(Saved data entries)
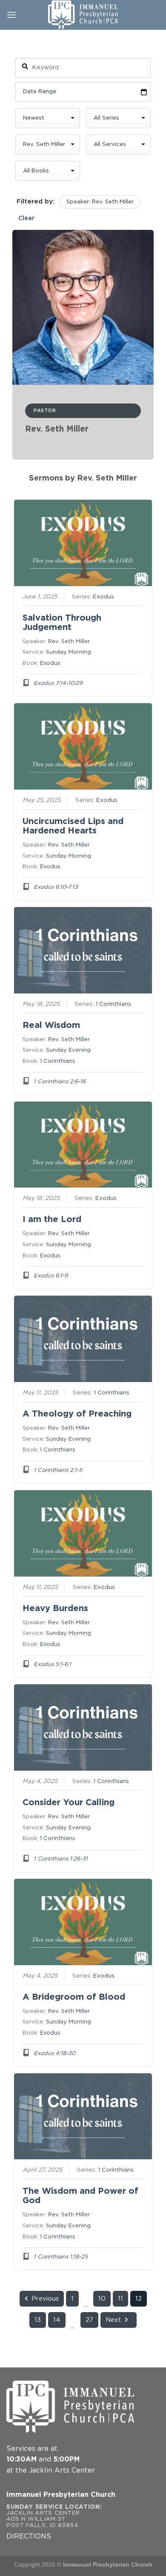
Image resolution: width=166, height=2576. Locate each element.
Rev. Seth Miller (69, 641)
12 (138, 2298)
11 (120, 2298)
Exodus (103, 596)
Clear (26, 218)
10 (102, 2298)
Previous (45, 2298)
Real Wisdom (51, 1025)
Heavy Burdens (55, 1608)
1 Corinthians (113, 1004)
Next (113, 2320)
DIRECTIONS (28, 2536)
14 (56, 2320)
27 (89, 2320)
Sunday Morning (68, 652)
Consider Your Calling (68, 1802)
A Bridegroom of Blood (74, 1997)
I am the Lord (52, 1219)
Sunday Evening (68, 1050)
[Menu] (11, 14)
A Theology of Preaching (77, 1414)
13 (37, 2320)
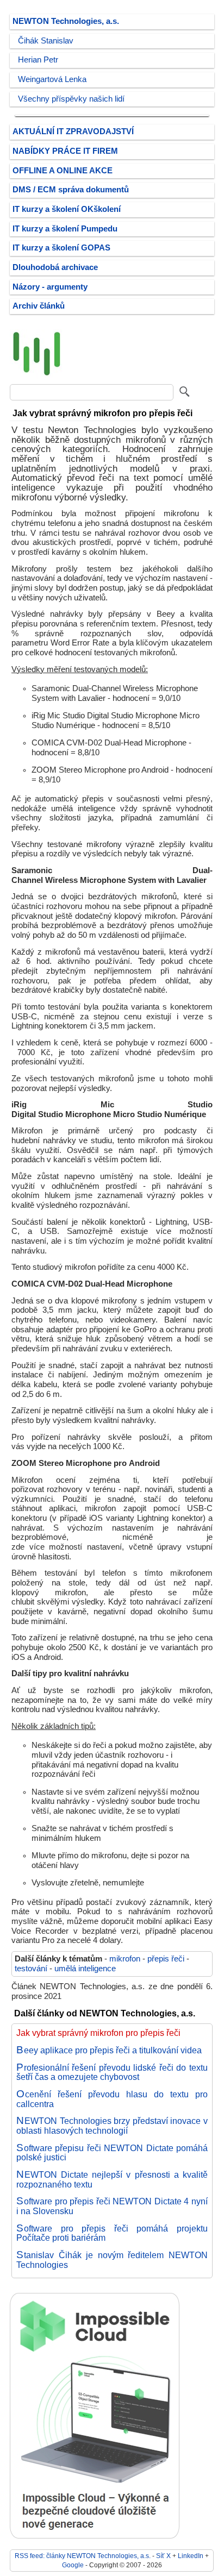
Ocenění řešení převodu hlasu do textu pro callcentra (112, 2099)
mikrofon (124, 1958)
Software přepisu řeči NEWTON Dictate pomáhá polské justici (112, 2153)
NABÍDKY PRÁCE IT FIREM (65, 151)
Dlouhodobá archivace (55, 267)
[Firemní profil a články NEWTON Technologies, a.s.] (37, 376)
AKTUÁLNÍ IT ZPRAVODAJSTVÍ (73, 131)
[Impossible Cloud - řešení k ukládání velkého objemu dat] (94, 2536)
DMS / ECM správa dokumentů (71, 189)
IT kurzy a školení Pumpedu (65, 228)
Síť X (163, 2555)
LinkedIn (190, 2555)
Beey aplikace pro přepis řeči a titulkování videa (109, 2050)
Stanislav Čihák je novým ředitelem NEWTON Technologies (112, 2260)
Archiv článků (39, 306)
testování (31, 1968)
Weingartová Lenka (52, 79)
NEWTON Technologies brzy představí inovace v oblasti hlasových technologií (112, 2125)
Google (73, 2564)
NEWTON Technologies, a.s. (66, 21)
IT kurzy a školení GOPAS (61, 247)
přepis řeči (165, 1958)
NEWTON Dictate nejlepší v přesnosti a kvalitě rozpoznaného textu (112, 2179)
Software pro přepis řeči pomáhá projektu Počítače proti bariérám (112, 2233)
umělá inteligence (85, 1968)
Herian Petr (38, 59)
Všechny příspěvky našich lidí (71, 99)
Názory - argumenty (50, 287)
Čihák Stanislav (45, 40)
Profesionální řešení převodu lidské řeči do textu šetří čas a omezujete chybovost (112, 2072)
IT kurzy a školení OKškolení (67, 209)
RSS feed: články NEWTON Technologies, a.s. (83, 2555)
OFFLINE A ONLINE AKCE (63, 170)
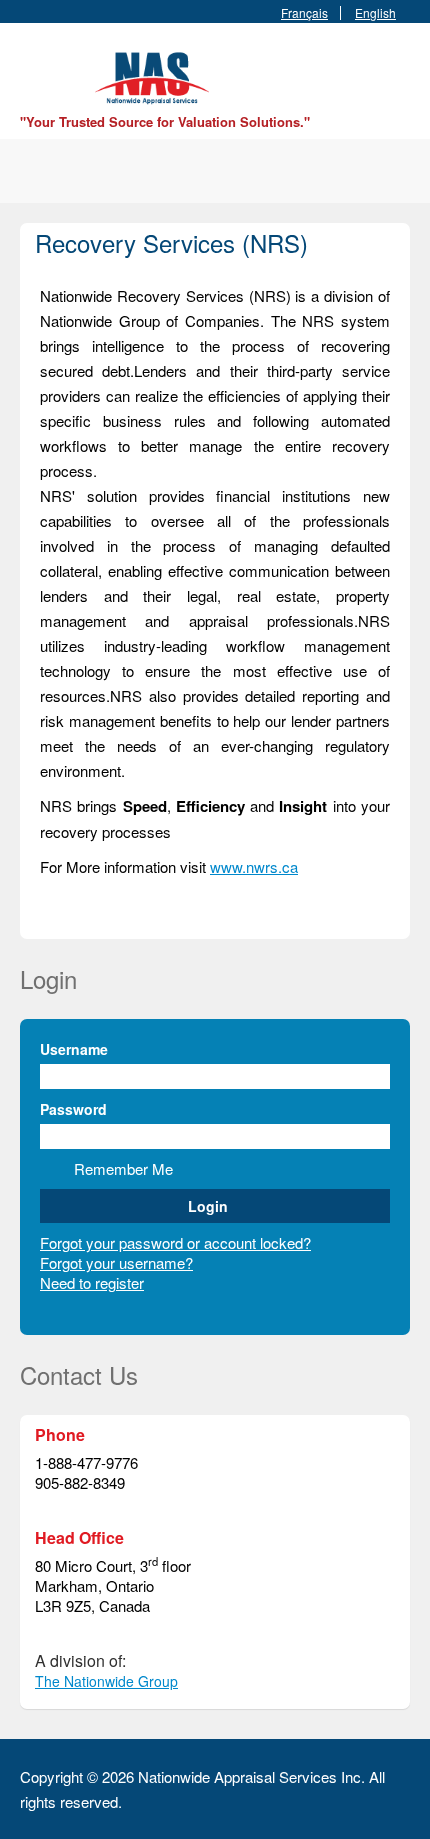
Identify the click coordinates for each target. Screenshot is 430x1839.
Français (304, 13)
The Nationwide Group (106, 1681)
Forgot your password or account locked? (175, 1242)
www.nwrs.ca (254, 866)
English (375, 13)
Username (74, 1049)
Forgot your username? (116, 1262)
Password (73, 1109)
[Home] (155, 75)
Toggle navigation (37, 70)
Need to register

• _Work request_:
Determine how many lines above hold the word "Stanislav", then give only that number.

• _Response area_:
2